Return the full set of entries below exactly, leaving every image out.

Stored data
....
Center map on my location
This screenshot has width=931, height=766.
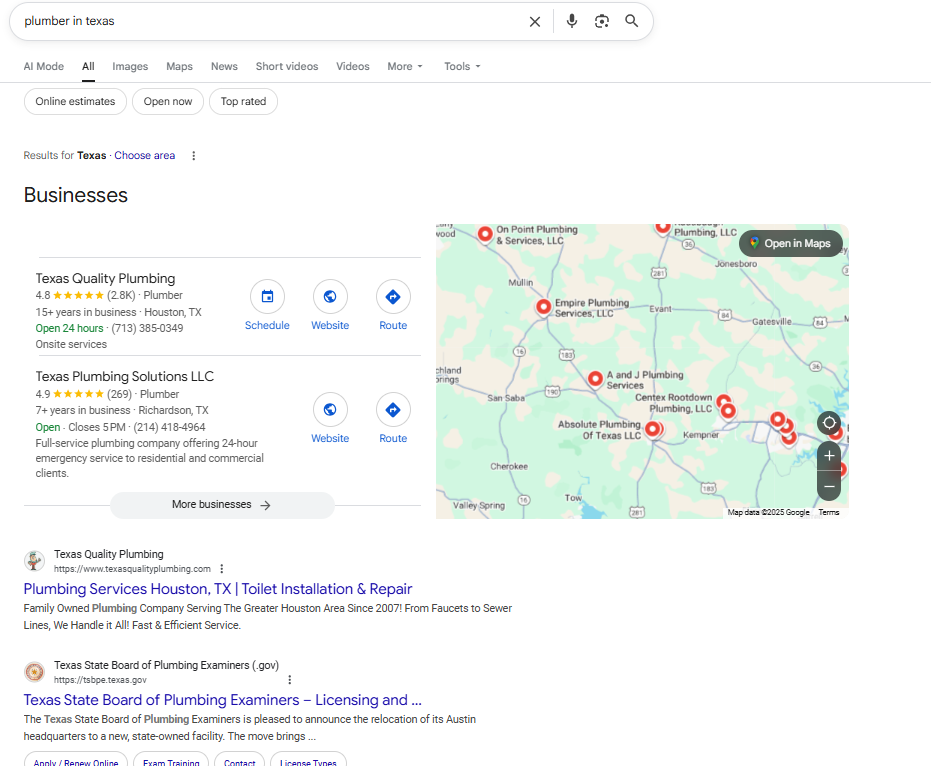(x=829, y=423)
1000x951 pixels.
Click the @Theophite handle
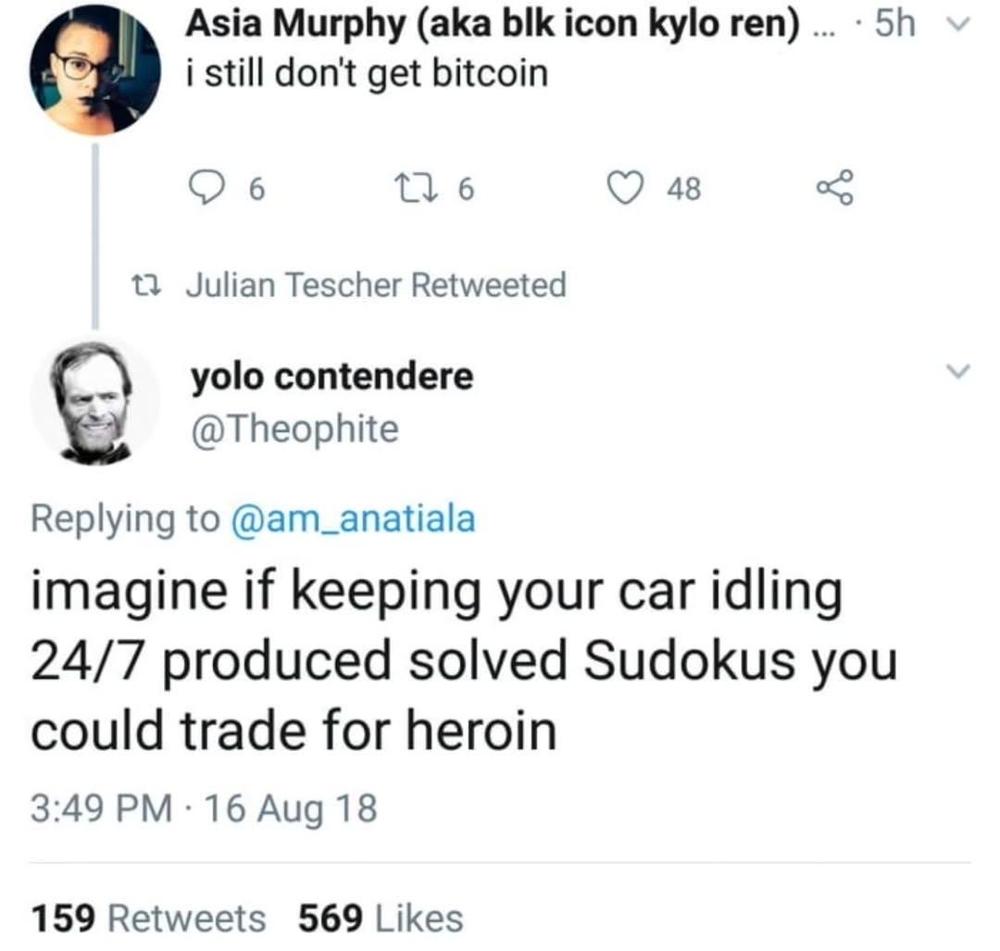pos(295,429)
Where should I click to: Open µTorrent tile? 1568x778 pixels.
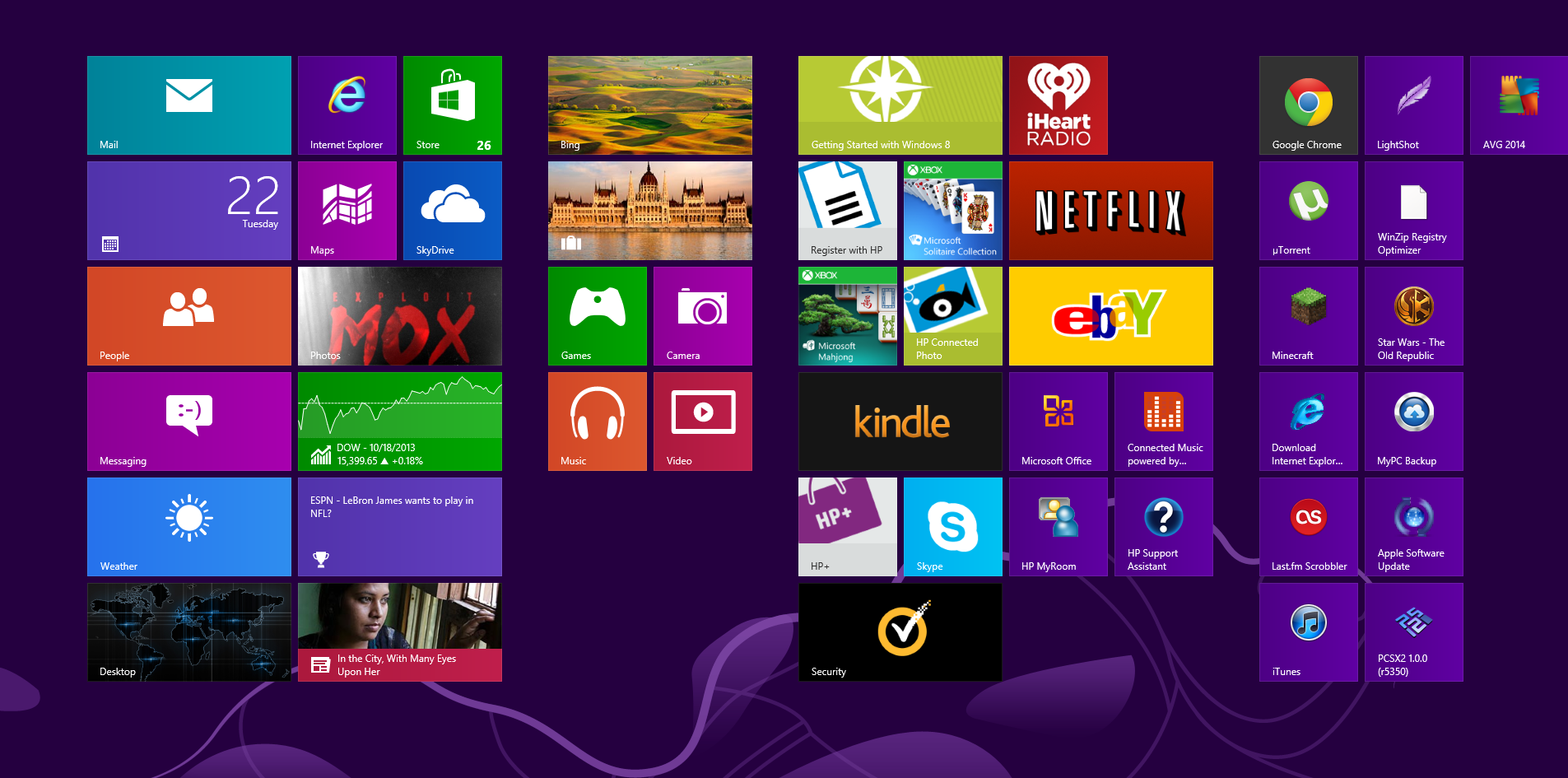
....
◆ FINAL ANSWER:
Center map on my location
This screenshot has width=931, height=766.
(x=829, y=423)
1000x951 pixels.
Click the @Theophite handle
pos(295,429)
Where should I click to: Open µTorrent tile? 1568x778 pixels.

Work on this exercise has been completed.